I was in a meeting the other day, and happened to sit next to an anthropologist. We got to talking about the wonderful rock art in Nine Mile Canyon, and I expressed my viewpoint that it was probably bored teenagers tagging the neighborhood.
He replied archly that his group was trying to overcome such ethnocentric thinking.
I never got a chance to answer that, because the meeting began. So, I'd like to do it now. "Ethnocentric thinking" is the buzzword for a concept that each culture sees the world through a special set of lenses, and that what we see in another culture's artifacts is probably inaccurate. So, I look at rock art and see graffiti, while the truly cosmopolitan person knows that they aren't.
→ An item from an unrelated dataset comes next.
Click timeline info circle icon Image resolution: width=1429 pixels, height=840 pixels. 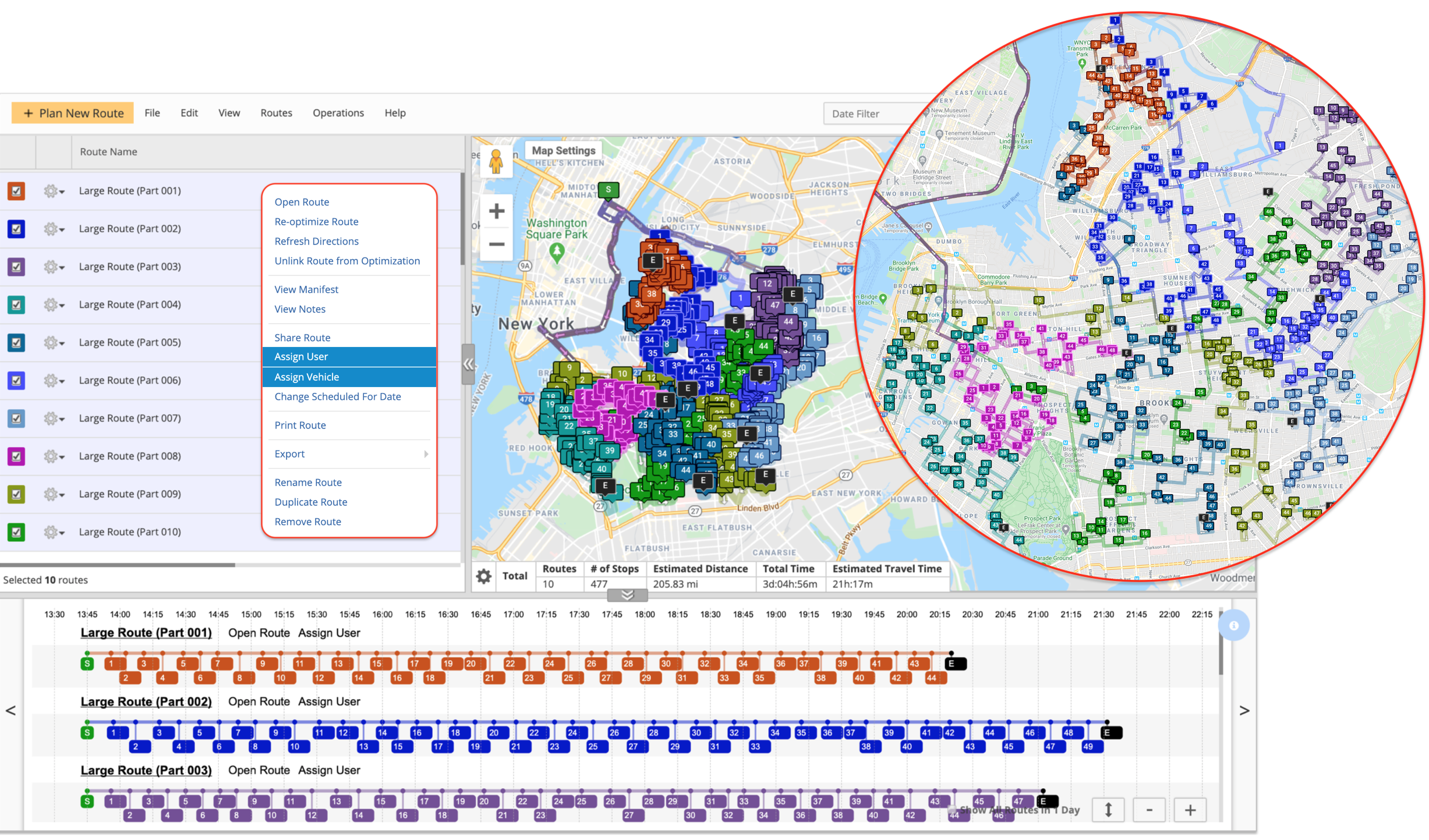click(1233, 625)
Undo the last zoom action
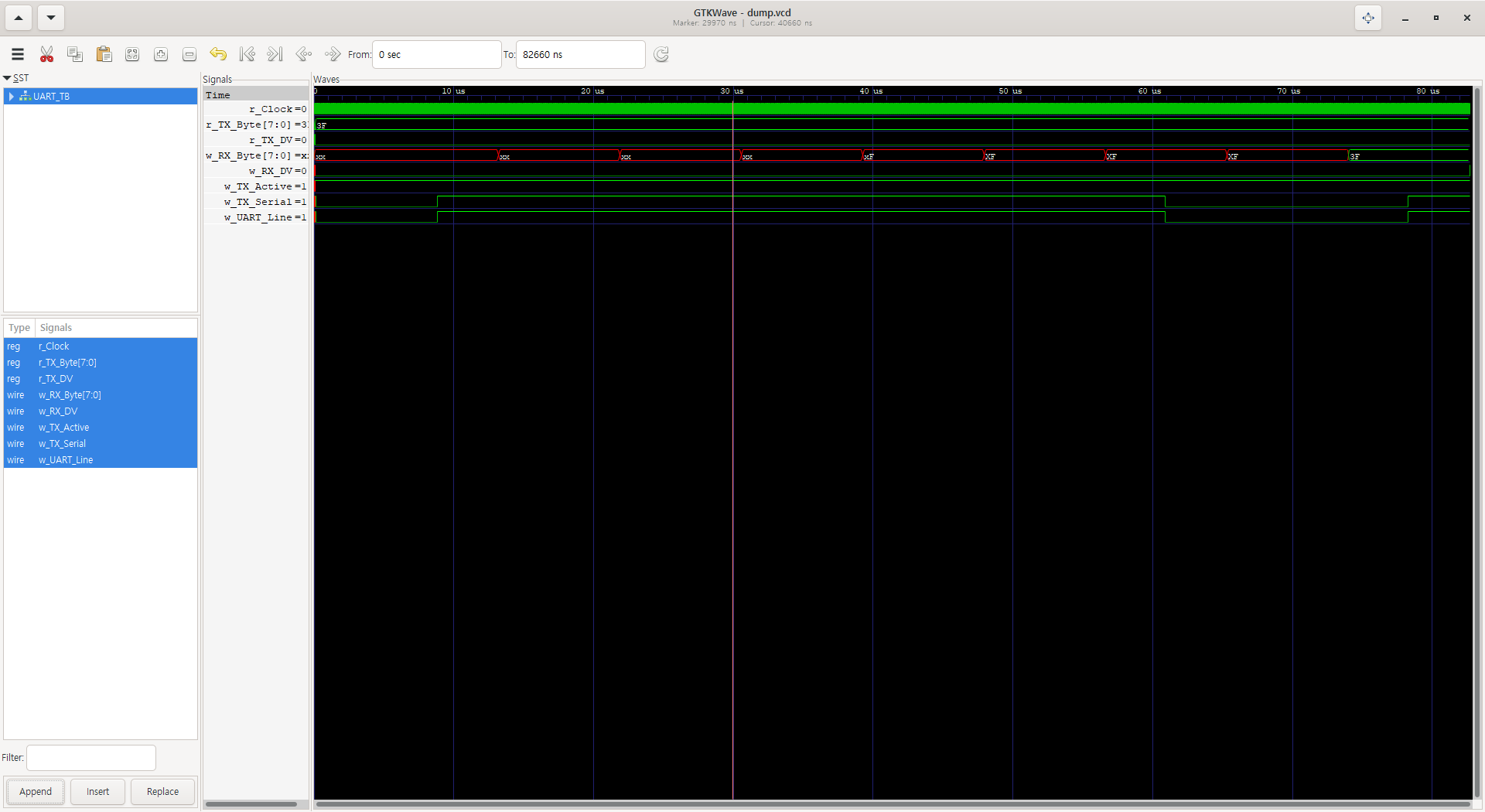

They're .... well, they aren't graffiti.
I see two problems with this approach. First, it's a resurgence of the old "blank slate" hypothesis, which says that we are only compilations of our experiences and that we bring nothing with us into the world. I wonder that it still pops up, though here it's in disguise with a false beard and groucho glasses. There is a growing body of evidence that says we are pretty much alike, after all, that while each culture sees things differently, the differences are limited and actually minimal. I like this approach. It says that people are people, regardless of their culture, and though culture does influence the way we see things, it does so in a limited fashion.
The second problem is another hoary old notion -- the idea of the noble savage. Our graffitists are uncouth, uneducated louts while the Fremont taggers were expressing noble and profound thoughts as they chipped away at the rocks. The fact that we can't decipher the noble and profound thoughts is beside the point. These were pre-industrial peoples and therefore wise beyond our ability to understand. It's a kind of reverse-spin racism that's very hard to combat.
Both the blank slate and the noble savage need to travel in disguise these days, since some attention to the accumulation of new data makes them seem slightly ridiculous, but they are alive and well amongst those for whom data is not a valid basis of argument.